Boxing and newspapers

Tony Kornheiser and Michael Wilbon, two long-time newspaper men with the Washington Post, heading into an ad break for their ESPN program, Pardon the Interruption, on Monday, May 23, 2011 [mp3]:

TK: Here’s whats over: boxing and newspapers.

MW: Yeah. Maybe not in that order.

TK: And horse racing.

MW: And horse racing!

Metaphors: supermarket and farmers’ market

Robert Allbritton, quoted in Paul Farhi’s TBD.com making its move into the crowded market of local news in the Washington Post

“Right now, [getting local news on the Web] is like trying to buy groceries in the old country. First you went to the fishmonger, then to the baker, then the grocer and so on. And it worked until someone said, ‘Why don’t we create a supermarket and put it all together in one place?’ “

John Hawbak, on Twitter

By focusing on partnerships with local producers, TBD sounds more like a farmers market than a supermarket.

via Steve Buttry

Metaphors: maggot-infested meat, everything but the kitchen sink

Steak and maggots
Gene Weingarten’s Gene Weingarten column mentions Lady Gaga.

Call me a grumpy old codger, but I liked the old way better. For one thing, I used to have at least a rudimentary idea of how a newspaper got produced: On deadline, drunks with cigars wrote stories that were edited by constipated but knowledgeable people, then printed on paper by enormous machines operated by people with stupid hats and dirty faces.

Everything is different today, and it’s much more confusing. For one thing, there are no real deadlines anymore, because stories are constantly being updated for the Web.
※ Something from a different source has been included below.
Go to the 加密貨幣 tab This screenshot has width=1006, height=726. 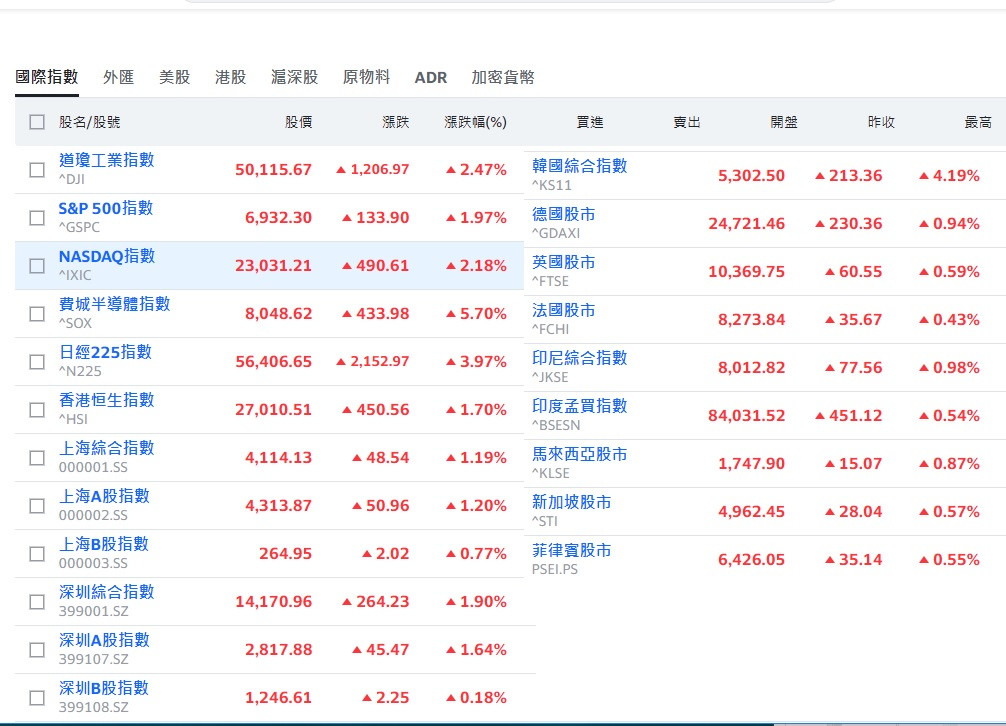[503, 77]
All stories are due now, and most of the constipated people are gone, replaced by multiplatform idea triage specialists. In this hectic environment, mistakes are more likely to be made, meaning that a story might identify Uzbekistan as “a subspecies of goat.”

Fortunately, this new system enjoys the services of tens of thousands of fact-checking “citizen journalists” who write “comments.” They will read the Uzbekistan story and instantly alert everyone that BARACK OBAMA IS A LIEING PIECE OF CRAP.
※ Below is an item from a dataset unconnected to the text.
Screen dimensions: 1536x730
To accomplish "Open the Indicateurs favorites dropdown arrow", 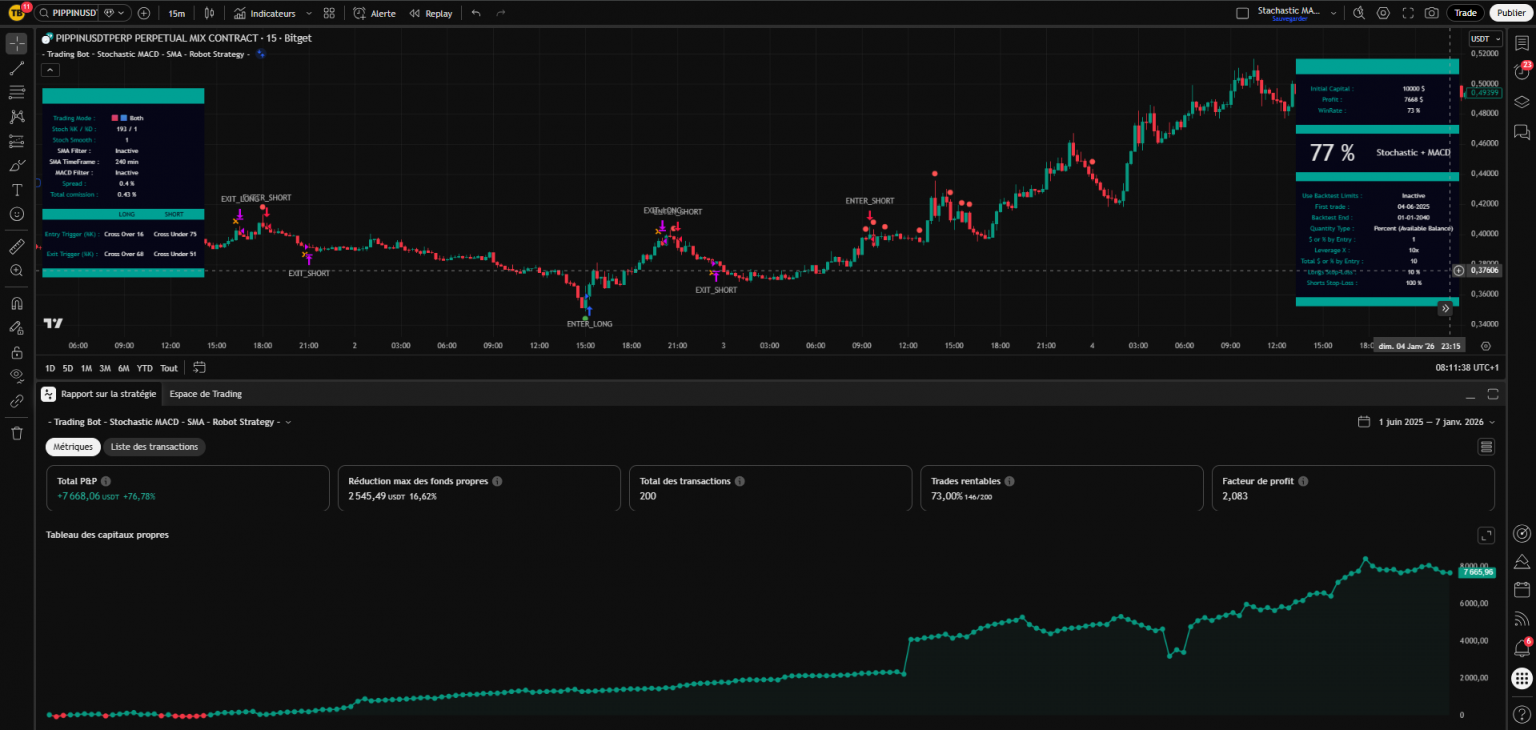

I basically like “comments,” though they can seem a little jarring: spit-flecked rants that are appended to a product that at least tries for a measure of objectivity and dignity. It’s as though when you order a sirloin steak, it comes with a side of maggots.

It’s like everything but the kitchen sink
Steve Buttry’s Academics measure new media (again) by old-media yardstick

To measure what citizen journalism is doing in the Washington area, you need to study dozens, if not hundreds, of sites and blogs. Especially if you’re studying whether citizens could “replace” old media, you need to look at the full citizen effort. The cliché of bad comparisons is that you’re comparing apples to oranges. This is more like comparing an apple to a grape. A grape will never replace an apple. But a bunch of grapes might provide similar or more nutrition, even if one makes a better pie and the other better wine. These researchers didn’t study the full bunch of grapes that exists in every metro area.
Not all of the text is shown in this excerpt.